Dataset extract>
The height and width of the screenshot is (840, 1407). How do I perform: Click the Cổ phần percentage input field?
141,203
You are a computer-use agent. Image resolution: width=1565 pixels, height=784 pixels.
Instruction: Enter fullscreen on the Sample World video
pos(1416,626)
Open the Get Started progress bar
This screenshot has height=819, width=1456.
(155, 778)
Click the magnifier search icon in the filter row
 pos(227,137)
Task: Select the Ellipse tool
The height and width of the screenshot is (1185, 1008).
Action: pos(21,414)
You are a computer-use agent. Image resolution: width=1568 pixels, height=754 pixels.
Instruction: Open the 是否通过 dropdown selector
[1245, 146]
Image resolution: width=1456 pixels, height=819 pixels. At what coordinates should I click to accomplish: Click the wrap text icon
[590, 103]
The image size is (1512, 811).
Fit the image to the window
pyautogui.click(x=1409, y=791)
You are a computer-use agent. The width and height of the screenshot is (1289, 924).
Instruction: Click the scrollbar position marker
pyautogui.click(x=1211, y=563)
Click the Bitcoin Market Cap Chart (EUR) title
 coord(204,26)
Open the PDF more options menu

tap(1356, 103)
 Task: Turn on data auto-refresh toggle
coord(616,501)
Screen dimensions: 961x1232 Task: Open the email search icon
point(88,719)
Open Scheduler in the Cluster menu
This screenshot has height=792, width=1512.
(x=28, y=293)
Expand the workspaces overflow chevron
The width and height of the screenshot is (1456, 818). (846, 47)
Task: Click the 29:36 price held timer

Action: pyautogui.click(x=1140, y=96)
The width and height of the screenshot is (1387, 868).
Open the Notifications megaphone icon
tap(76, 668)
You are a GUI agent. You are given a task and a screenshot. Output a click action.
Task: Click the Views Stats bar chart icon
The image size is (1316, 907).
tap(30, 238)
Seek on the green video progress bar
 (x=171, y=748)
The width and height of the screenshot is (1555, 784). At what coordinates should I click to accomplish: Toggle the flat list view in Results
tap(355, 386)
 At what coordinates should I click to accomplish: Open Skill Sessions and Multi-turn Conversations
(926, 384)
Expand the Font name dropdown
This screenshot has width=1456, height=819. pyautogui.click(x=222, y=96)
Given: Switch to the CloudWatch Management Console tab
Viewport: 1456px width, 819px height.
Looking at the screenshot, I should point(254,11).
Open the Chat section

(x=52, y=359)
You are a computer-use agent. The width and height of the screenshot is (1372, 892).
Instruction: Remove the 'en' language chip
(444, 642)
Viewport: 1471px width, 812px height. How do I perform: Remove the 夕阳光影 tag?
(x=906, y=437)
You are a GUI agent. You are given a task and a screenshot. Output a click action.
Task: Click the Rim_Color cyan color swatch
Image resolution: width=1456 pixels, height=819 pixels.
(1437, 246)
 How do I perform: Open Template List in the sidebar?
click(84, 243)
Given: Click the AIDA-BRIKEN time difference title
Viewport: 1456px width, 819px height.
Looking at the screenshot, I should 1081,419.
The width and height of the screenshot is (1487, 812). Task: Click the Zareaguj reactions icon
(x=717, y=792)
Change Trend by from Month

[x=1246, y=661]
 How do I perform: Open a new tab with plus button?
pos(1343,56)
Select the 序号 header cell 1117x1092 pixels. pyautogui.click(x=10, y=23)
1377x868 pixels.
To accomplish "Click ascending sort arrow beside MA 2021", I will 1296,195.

Exercise directions>
Nothing but the lines from the first line of the data through the line with "You are a computer-use agent. Image resolution: width=1565" should be returned, exactly as they appear, both ends included.

Answer section>
The height and width of the screenshot is (840, 1407). How do I perform: Click the Cổ phần percentage input field?
141,203
You are a computer-use agent. Image resolution: width=1565 pixels, height=784 pixels.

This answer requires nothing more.